The most accurate description of what happened is this: the state did not dissolve Hartman. The county did not dissolve Hartman. No lawful dissolution process has occurred. Hartman is still a statutory town. But the state and county are treating Hartman as if it doesn’t exist. That is abandonment, not dissolution.
Despite what residents were told, Hartman has not been legally dissolved — it is still a statutory town, just one the state and county has chosen to abandon.
What has the State of Colorado given Hartman that we didn’t already have? The short answer is simple: nothing. Not one thing that improves our water, our safety, our rights, or our daily lives.
Before the state abandoned Hartman, we had unsafe water. After abandonment, we still have unsafe water. The state has not provided a single improvement to the water system. Before abandonment, we
had no functioning government. After abandonment, we still don’t. The state did not give us governance — it removed it. Before abandonment, we had no emergency intervention. After abandonment, we still don’t. The state has not stepped in to protect public health.
Before abandonment, we had a failing water system. After abandonment, we still have a failing water system — and the “solution” being offered is to push chlorine into the same broken tank we’ve been dealing with for years. That is not a fix. That is cosmetic compliance.
The state took our statutory rights away and gave nothing in return.
So, what did the state give us? Nothing we didn’t already have — except fewer rights, less control, and no path forward. The only thing that changed is that the state and county are now shielded from responsibility. The town is being erased. The problem is being politically neutralized. Residents have gained nothing. Institutions have gained protection.
Hartman residents were told that dissolving our town would finally bring us safe, potable water. That message was repeated by the county, by DOLA, by CML, and by our state senator and state
representative. People were scared and desperate, and they were led to believe dissolution was the only path to relief.
But today, after state abandonment, nothing has changed.
The county is still holding four years of Hartman’s property tax revenue. The State of Colorado is still withholding the grant money that was supposed to repair our water system. And our community is
living with the same failed tank, lack of chlorine in the water system, and the same unsafe water we have been dealing with off and on for years.
We were promised help. What we received was abandonment.
The “solution” being offered for our failed water system is to bring in a water operator to push chlorine into a system with a corroded tank. That is not a fix. That is not public health protection. It is the same failed practice we were living with before abandonment — nothing has changed.
Abandonment has not delivered clean water, financial transparency, or state support. It has only removed our local government, stripped us of our statutory rights, and shielded the county and the state from accountability for years of inaction.

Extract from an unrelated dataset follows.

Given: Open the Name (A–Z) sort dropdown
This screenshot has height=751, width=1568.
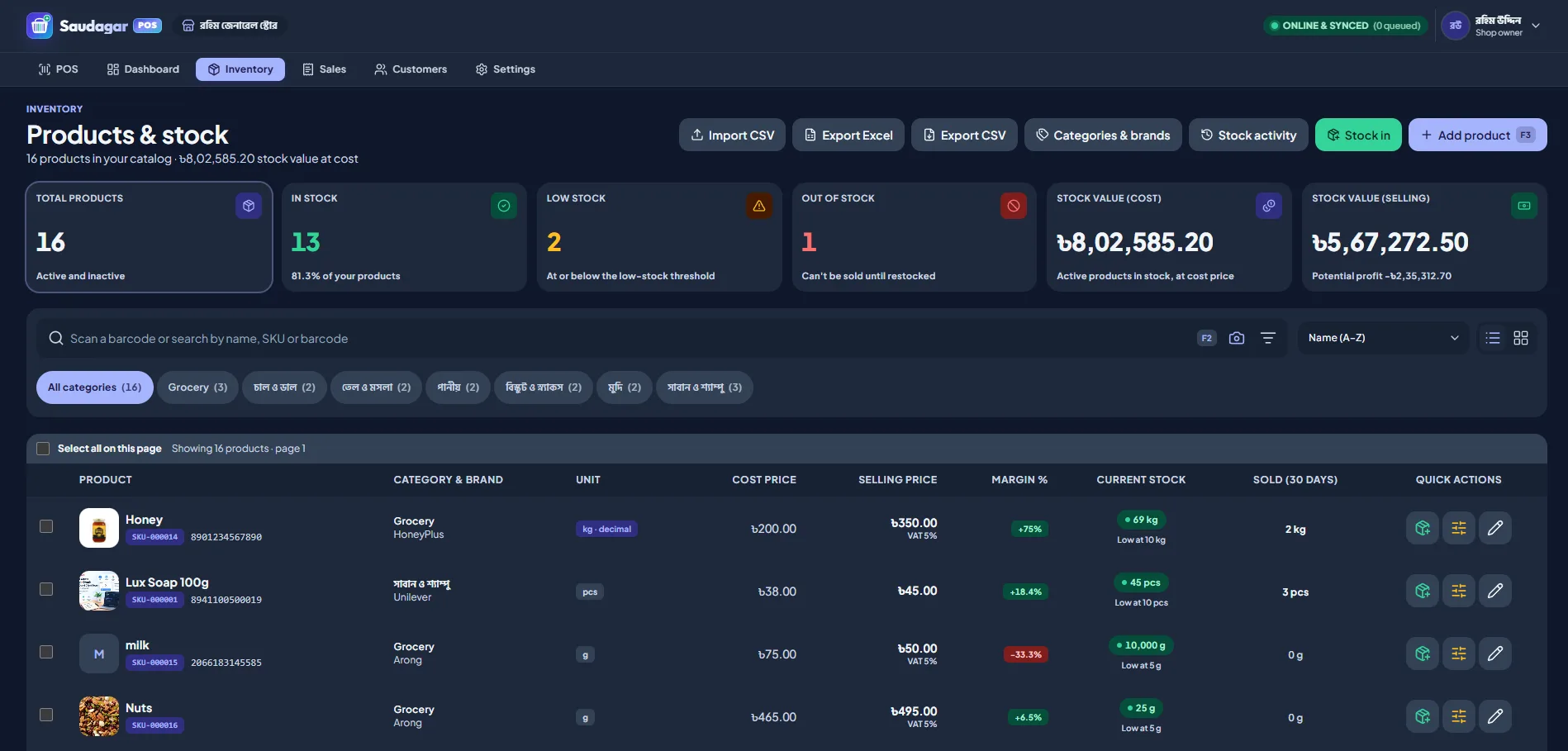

Hartman residents deserve answers. We deserve transparency. We deserve safe water. And we deserve the truth about why the institutions that promised to help us have delivered nothing.
At this point, the actions of the county, the state, and the officials who promoted dissolution speak for themselves. Hartman residents were promised relief, but we are still living with unsafe water, withheld promises, and no path forward. I can only hope that when the time comes, voters look closely at what was said, what was promised, and what was actually delivered. Our community deserves leaders who protect residents, not institutions — and who stand with us when it matters most.